Requirement> Please write out the part of the records that opens with the line containing "Screen dimensions: 1052x842" and closes with the line containing "tap(946, 822)", keeping both of those lines and leaving the pictures out of your answer.

The input>
----
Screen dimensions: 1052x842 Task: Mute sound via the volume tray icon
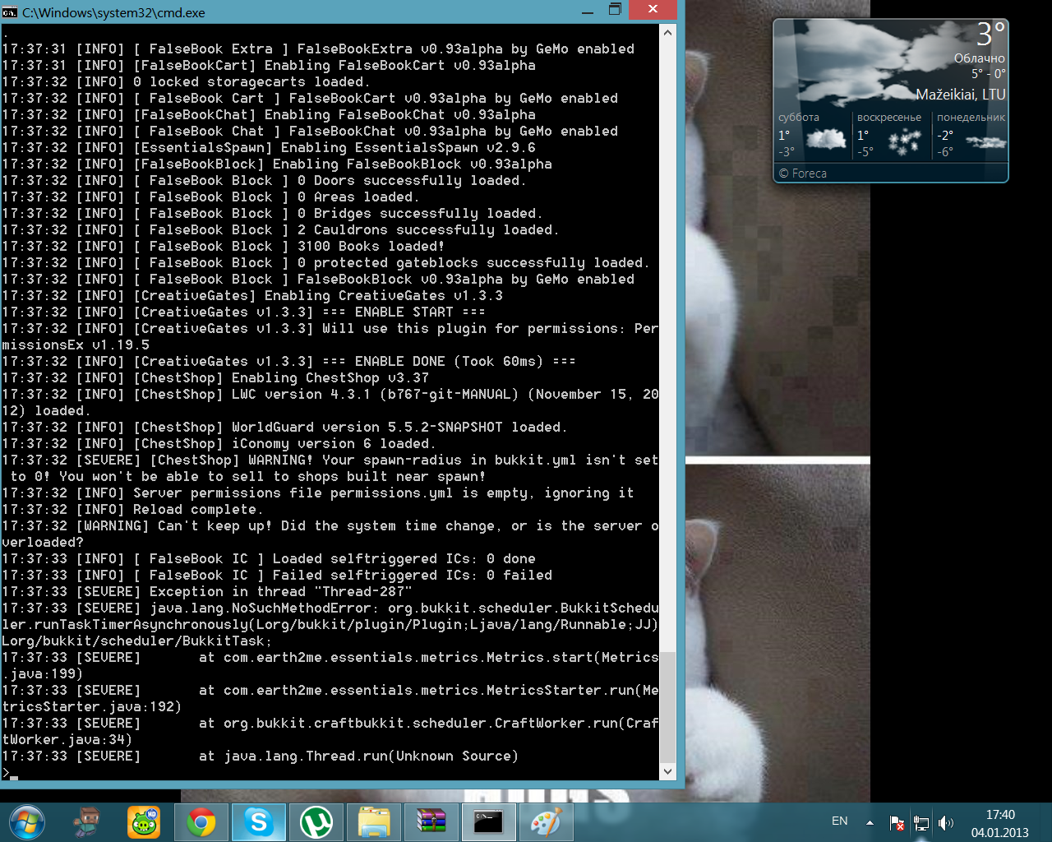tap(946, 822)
----
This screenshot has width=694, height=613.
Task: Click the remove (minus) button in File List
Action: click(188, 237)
----
Task solution>
Screen dimensions: 1052x842 Task: Mute sound via the volume tray icon
tap(946, 822)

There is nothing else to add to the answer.